[Requirements] Switch "button" to "control" in the lines from the start through the line containing "[x=1259, y=48]", changing nothing else, and leave the pictures out of your answer.

>> Start

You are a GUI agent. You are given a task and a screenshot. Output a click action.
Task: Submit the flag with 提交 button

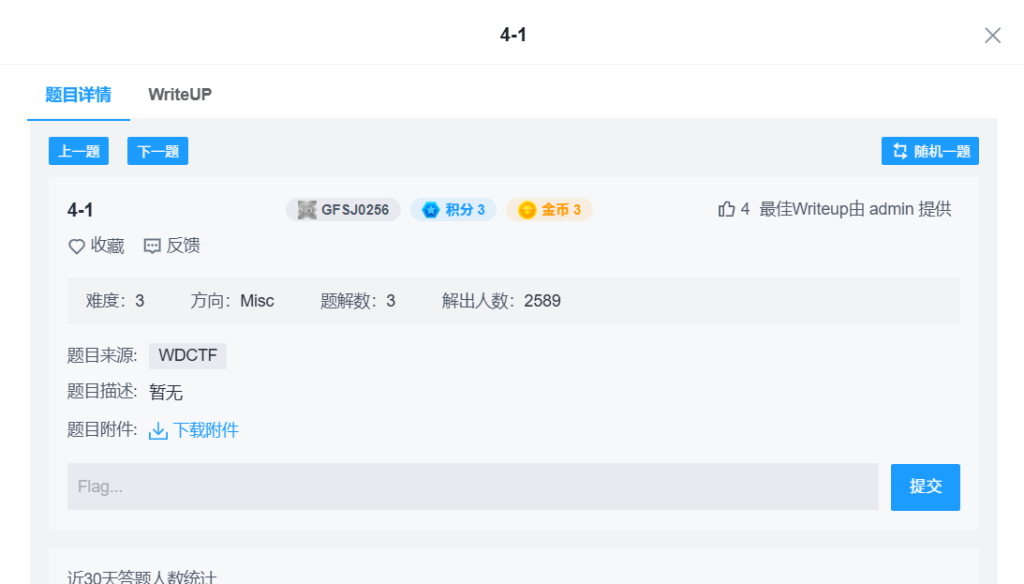pyautogui.click(x=925, y=487)
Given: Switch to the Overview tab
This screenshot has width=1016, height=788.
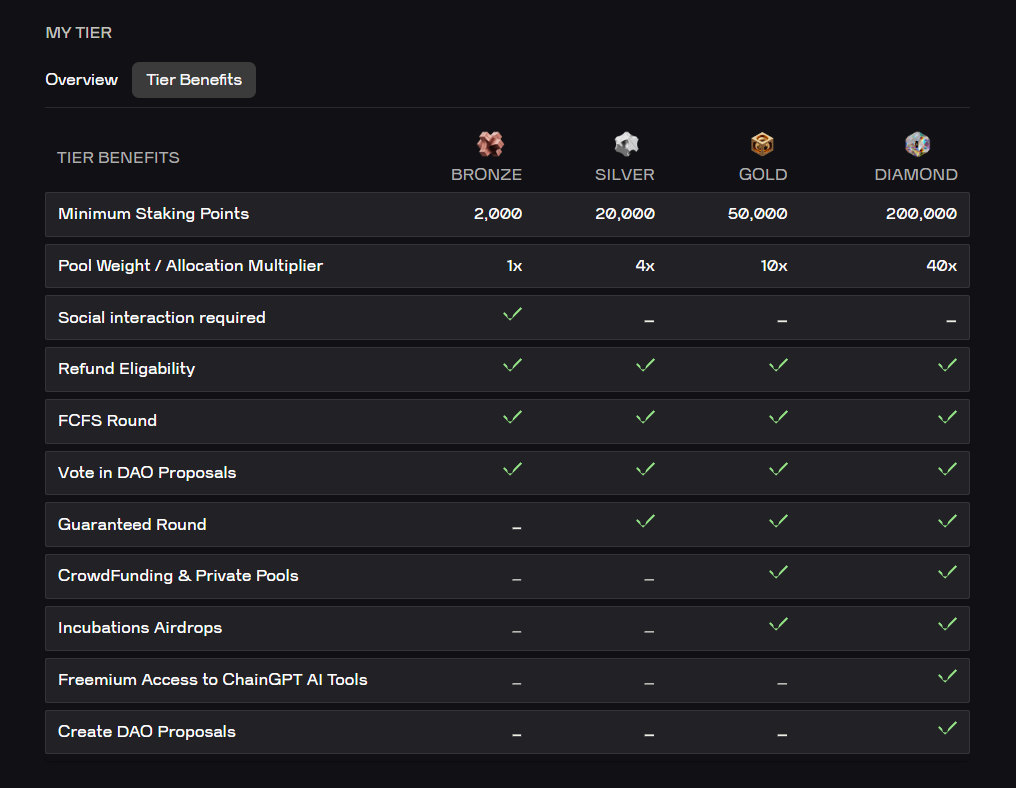Looking at the screenshot, I should 82,80.
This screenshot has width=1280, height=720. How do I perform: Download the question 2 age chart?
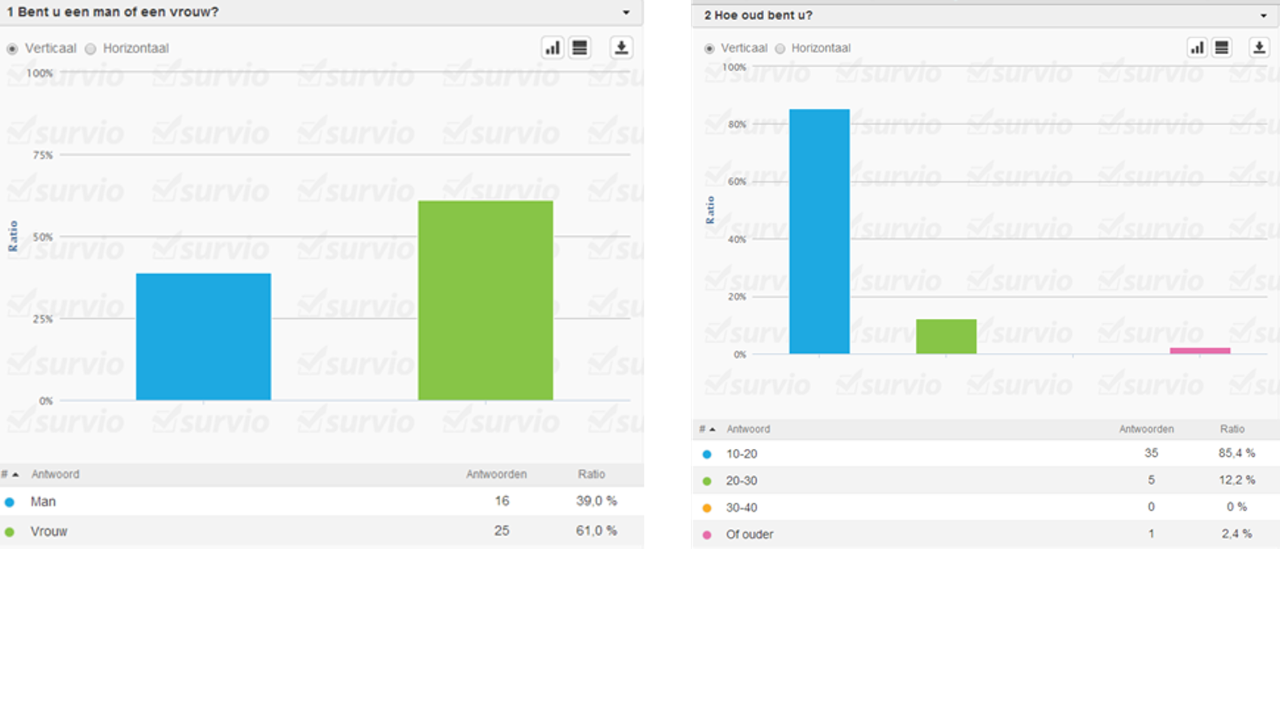[x=1259, y=48]
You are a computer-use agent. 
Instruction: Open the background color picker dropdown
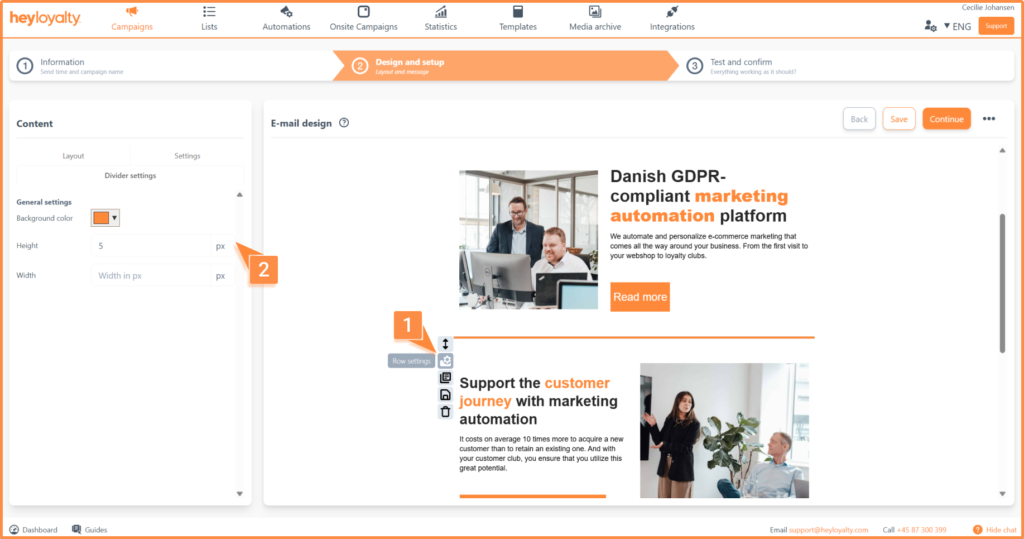[105, 218]
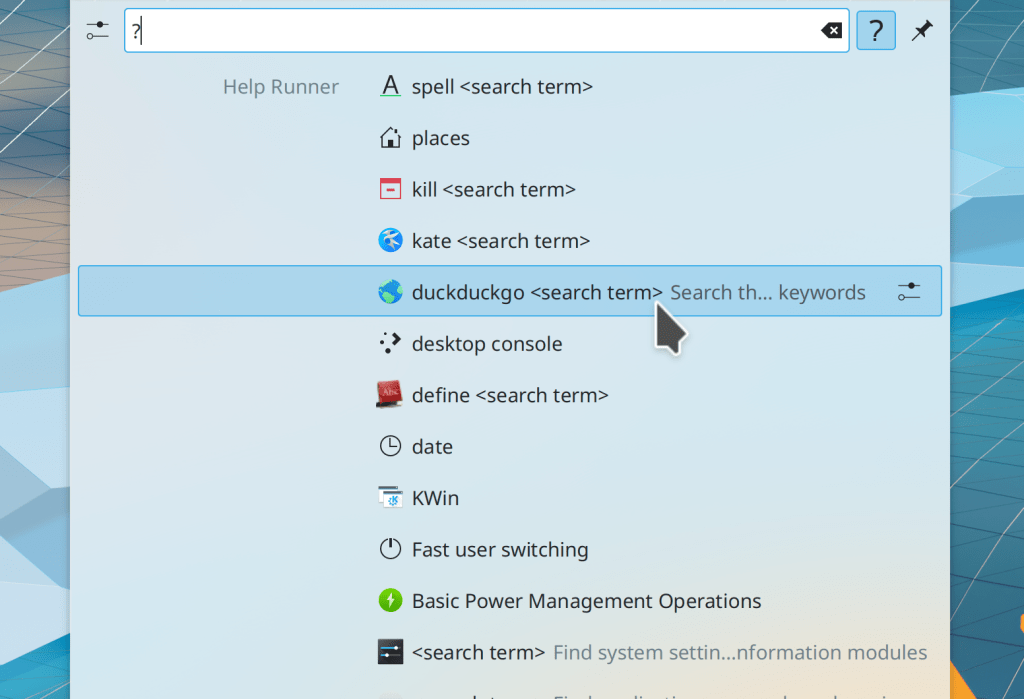Clear the search field text
This screenshot has width=1024, height=699.
[x=831, y=31]
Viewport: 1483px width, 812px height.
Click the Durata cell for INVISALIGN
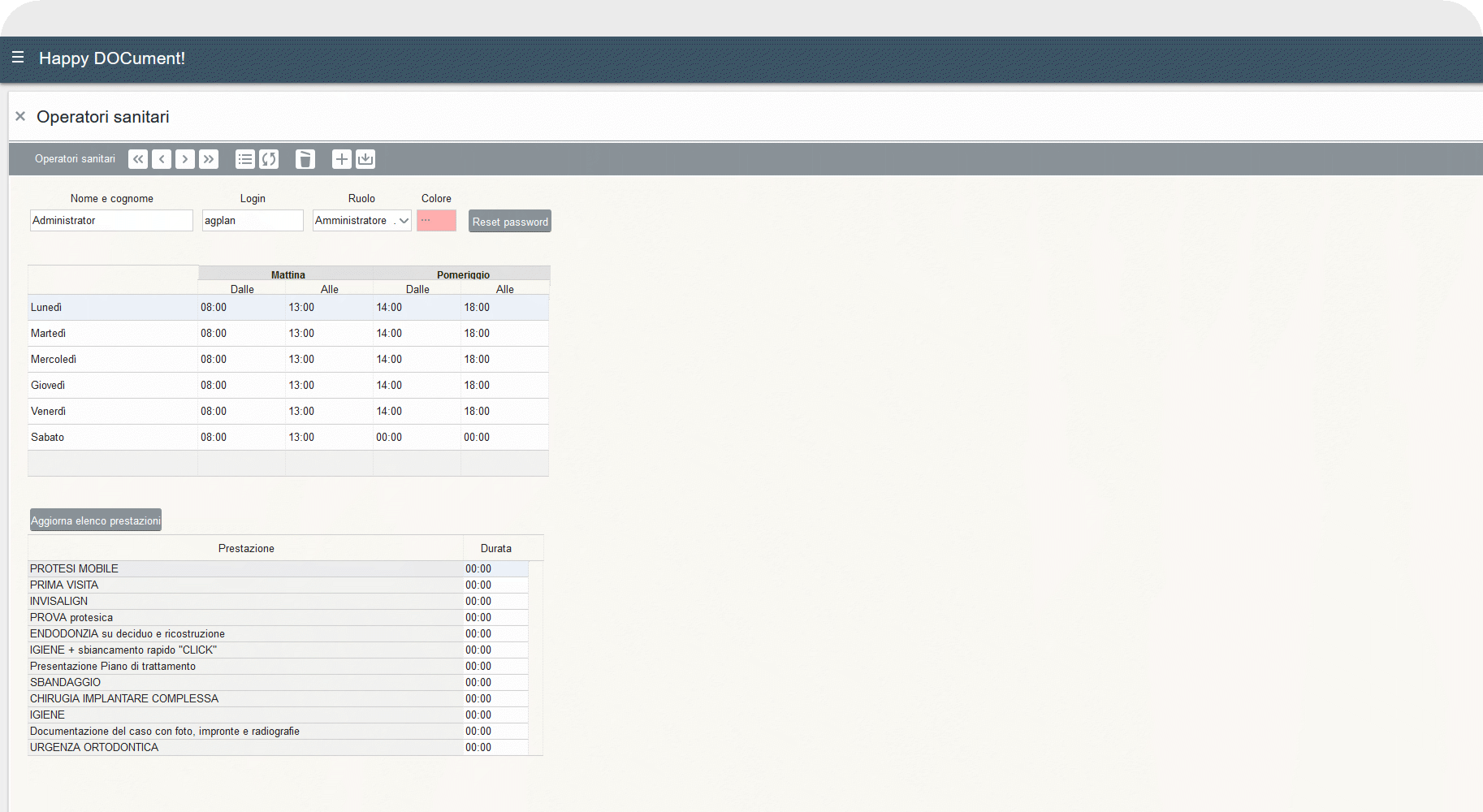click(x=478, y=602)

>> End

[Worked answer]
You are a GUI agent. You are given a task and a screenshot. Output a click action.
Task: Submit the flag with 提交 control

pyautogui.click(x=925, y=487)
Given: Switch to the Overview tab
This screenshot has width=1016, height=788.
Looking at the screenshot, I should 82,80.
This screenshot has width=1280, height=720. How do I perform: Download the question 2 age chart?
[x=1259, y=48]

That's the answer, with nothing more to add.